Output, without alteration, the first line of the entries and each line after it, stopping with the line that contains "You are a computer-use agent.".

Information shown –
=== Begin Enclosure ===
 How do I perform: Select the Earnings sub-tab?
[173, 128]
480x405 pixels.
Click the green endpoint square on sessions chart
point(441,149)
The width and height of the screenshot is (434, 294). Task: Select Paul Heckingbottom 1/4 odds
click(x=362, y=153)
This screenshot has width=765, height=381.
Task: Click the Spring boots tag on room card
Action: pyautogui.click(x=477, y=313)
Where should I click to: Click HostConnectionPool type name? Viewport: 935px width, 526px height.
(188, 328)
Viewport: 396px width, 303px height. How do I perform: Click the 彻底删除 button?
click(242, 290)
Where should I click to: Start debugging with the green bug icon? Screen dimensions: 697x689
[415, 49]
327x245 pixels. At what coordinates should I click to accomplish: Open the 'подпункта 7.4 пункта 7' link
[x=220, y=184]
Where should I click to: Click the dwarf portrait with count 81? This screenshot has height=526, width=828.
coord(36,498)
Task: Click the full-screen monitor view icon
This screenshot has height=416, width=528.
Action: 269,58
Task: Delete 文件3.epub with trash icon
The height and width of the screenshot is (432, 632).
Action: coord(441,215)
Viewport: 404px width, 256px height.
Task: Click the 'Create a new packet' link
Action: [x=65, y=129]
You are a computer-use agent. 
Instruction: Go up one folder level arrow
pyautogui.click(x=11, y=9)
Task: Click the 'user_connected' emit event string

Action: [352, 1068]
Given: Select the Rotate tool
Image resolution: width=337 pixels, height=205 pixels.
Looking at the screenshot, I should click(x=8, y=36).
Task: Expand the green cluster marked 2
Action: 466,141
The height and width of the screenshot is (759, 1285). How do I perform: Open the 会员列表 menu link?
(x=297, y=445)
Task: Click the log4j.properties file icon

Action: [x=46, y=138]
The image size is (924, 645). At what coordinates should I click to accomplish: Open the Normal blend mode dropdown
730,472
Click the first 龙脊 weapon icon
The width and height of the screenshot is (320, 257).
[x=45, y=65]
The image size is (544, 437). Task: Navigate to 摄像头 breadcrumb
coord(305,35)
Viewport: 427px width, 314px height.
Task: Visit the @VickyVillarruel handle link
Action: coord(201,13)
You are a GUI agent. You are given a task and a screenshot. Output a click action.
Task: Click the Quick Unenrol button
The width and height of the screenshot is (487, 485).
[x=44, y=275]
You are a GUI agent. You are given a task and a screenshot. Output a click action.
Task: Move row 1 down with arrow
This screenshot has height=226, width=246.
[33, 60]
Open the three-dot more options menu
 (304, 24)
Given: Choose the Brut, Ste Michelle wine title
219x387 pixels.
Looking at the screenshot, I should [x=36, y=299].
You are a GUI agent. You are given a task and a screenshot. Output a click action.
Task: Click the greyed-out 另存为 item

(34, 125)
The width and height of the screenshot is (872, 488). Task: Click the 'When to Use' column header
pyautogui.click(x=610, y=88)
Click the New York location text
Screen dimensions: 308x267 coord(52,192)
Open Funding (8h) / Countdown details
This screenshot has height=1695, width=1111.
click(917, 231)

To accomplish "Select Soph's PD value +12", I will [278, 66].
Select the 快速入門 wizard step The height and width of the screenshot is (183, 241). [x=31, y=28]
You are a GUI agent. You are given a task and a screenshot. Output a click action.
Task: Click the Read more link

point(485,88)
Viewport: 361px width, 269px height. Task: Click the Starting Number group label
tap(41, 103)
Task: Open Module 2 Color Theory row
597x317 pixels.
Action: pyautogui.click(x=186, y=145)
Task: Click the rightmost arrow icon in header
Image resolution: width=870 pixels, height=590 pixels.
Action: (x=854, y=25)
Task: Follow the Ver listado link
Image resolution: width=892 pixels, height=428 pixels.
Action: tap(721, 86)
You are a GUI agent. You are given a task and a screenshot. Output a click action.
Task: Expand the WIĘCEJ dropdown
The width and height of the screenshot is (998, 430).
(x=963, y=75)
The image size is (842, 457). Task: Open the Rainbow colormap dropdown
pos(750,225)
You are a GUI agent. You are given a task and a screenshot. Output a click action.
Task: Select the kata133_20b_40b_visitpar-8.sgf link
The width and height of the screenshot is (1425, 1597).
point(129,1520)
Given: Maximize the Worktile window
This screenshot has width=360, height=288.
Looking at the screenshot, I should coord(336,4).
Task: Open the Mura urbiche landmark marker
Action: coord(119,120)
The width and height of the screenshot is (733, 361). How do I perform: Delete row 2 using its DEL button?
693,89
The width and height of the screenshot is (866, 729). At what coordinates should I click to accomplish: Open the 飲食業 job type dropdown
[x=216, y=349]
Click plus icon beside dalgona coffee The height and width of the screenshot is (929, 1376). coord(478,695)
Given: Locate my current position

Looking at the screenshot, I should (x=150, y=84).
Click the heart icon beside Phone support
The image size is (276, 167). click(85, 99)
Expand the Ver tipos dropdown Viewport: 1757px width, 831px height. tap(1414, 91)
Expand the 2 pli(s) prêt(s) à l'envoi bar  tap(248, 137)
=== End Enclosure ===
Written solution –
 How do I perform: Select the Earnings sub-tab?
[173, 128]
480x405 pixels.
Click the green endpoint square on sessions chart
point(441,149)
The width and height of the screenshot is (434, 294). Task: Select Paul Heckingbottom 1/4 odds
click(x=362, y=153)
This screenshot has width=765, height=381.
Task: Click the Spring boots tag on room card
Action: pyautogui.click(x=477, y=313)
Where should I click to: Click HostConnectionPool type name? Viewport: 935px width, 526px height.
(188, 328)
Viewport: 396px width, 303px height. How do I perform: Click the 彻底删除 button?
click(242, 290)
Where should I click to: Start debugging with the green bug icon? Screen dimensions: 697x689
[415, 49]
327x245 pixels. At what coordinates should I click to accomplish: Open the 'подпункта 7.4 пункта 7' link
[x=220, y=184]
Where should I click to: Click the dwarf portrait with count 81? This screenshot has height=526, width=828.
coord(36,498)
Task: Click the full-screen monitor view icon
This screenshot has height=416, width=528.
Action: 269,58
Task: Delete 文件3.epub with trash icon
The height and width of the screenshot is (432, 632).
Action: coord(441,215)
Viewport: 404px width, 256px height.
Task: Click the 'Create a new packet' link
Action: [x=65, y=129]
You are a computer-use agent. 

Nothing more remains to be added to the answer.